The exact sum is not clear, but Russia expects to net approximately $13 billion per year in added income. The eyes-only document also includes such Gazprom staples as oil-indexation and take-or-pay clauses, minimizing Russia’s long-term risk. Beyond that, the contract is not particularly economically stimulating for Russia. As previously noted, the new deal still represents only a fraction of Russia and Gazprom’s business in Europe and an even smaller fraction of the country’s $515 billion annual revenues from oil and gas exports combined. Furthermore, the Kovykta and Chayanda fields are far from operational and there are reasonable doubts that Russia will meet its self-imposed deadline of late 2017.
Still, the coupling is seemingly an ideal match. On one side, ham-handed and hydrocarbon-rich Russia relies heavily on its energy exports to prop up its static economy. China, on the other hand, has soared to new heights since the turn of the century with a robust economy and swiftly spreading sphere of influence. Along the way, in 2010, China surpassed the US as the world’s largest energy consumer. Consumption has continued to grow, especially natural gas, which has benefitted from China’s push to reduce its coal-related pollution. Moreover, the country has placed a premium on diversifying its supply portfolio and is not afraid to cash checks in developing countries. In fact, over the last five years, China spent approximately $23 billion per annum on acquisitions and investment across the globe. The risk in post-sanctions Russia is no different and China has already pledged a $25 billion loan to kick-start production in the Russian Far East.

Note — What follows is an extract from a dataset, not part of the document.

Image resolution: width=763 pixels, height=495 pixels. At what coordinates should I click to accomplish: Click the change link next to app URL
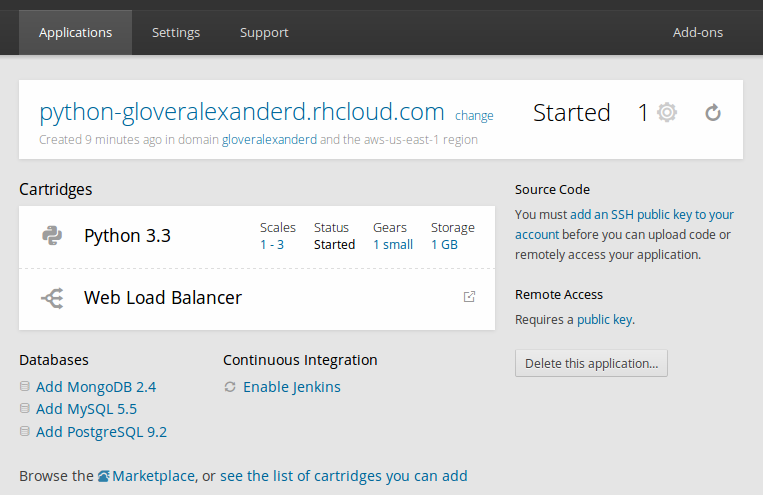point(474,116)
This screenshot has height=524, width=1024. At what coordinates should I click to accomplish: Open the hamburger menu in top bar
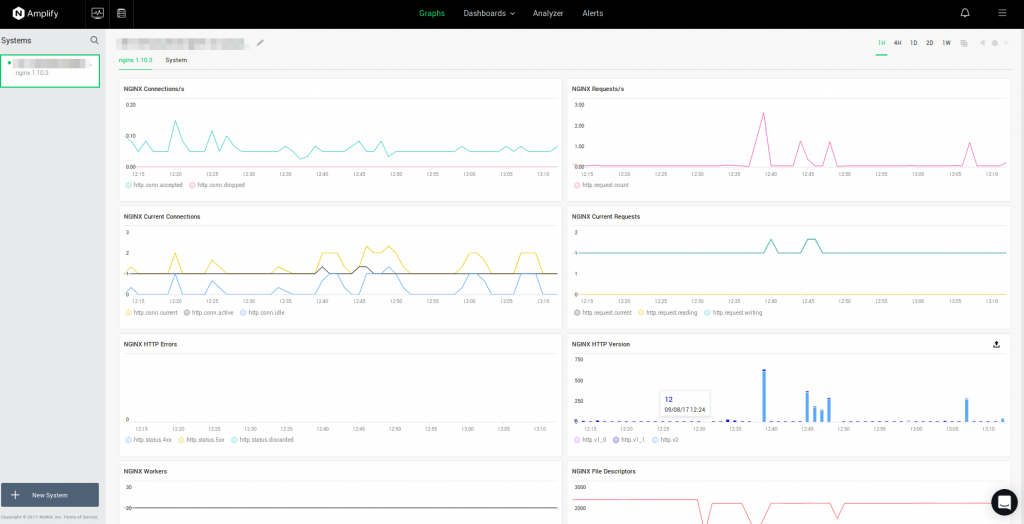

Does the arrangement foreshadow a greater geopolitical shift? Probably not. The contract certainly comes at an interesting time as both Russia and China test the patience of Western leaders with their actions in Crimea and the South China Sea respectively. However, coincidence aside, the deal is more material, rather than political in nature. Distrust is high between the two parties and both are openly competing for influence in the Central Asian arena. Currently, China maintains the higher footing as the Russian-led Eurasian Economic Union appears set to fall flat. Still, forced as it was, Russia’s signing was a positive step towards their long-term energy goals. Next on the docket is Japan – who, while warming up to increased trade, will have to face its G7 partners.
The strategy changes little for the US who will still face heavy competition from Australia and Qatar to name a few. Opportunities still abound in China – who may have to wait until 2030 for Russia to hit the agreed upon benchmark levels. Prices are more appealing in the Asian-Pacific, but Europe, seeking a reprieve from Russian pipelines, presents a more interesting case. Is there a premium to be paid for such relief? If so, is it enough to pry volumes from more lucrative markets in Asia? In any case, the picture still remains unclear stateside; recent policy changes by the US energy Department and Federal Energy Regulatory Commission have sparked concern among prospective exporters.